Friday, May 16, 2008

My Encounter Journey (Day 26)

Today's Scriptures are Matthew 11:28-30. I love to sleep. But I can only do it for so long. I remember when I was young, I could sleep till noon. But now I can hardly sleep past 7:00AM. I'm not quite sure what that is.

There have been times when I couldn't sleep. My mind was too busy. I wanted to sleep. I would lay down in bed and go through all the motions, but all I would end up doing is tossing and turning and staring at the ceiling.

When you want to sleep and you can't sleep, it is a real drag. What Jesus is talking about is that ability to be able to have your mind calmed down and be able to lay down quietly and comfortably and fall asleep.

I love that. That sounds so relaxing, so comforting. There have been times where it was just so hard to turn my mind off. But Jesus can do that. He offers complete rest. Rest from worry. Rest from stress. Rest from conflict. Rest from health issues. Rest from any and all things that life can throw at us.

The only issue I take with what this Scripture said, Jesus claims in it that "His yoke is easy." I want to take issue with that. I have been through enough in my short time here on earth to discover that is not always the case. I have been through very difficult times as His follower. Why would He say that?

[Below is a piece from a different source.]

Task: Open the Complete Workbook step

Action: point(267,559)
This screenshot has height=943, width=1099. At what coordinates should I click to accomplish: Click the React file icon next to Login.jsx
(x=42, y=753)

The only thing I can gather is that in those times where I really was struggling as His follower and things were hard (not easy), it was because I wasn't resting in Him. I was working. I was doing. I was performing.

Jesus wasn't able to help me because I was too busy doing His work without letting Him help me. Then you can't rest. Your mind can't slow down. You end up worrying.

I want to have my Savior minister to me so that He can minister to others through me. Until that happens, I will have trouble sleeping.

"Heavenly Father, thank you for the peace, the rest, the comfort that you offer to us. Help me to relax. Help me to really abide in you. In Jesus' Name."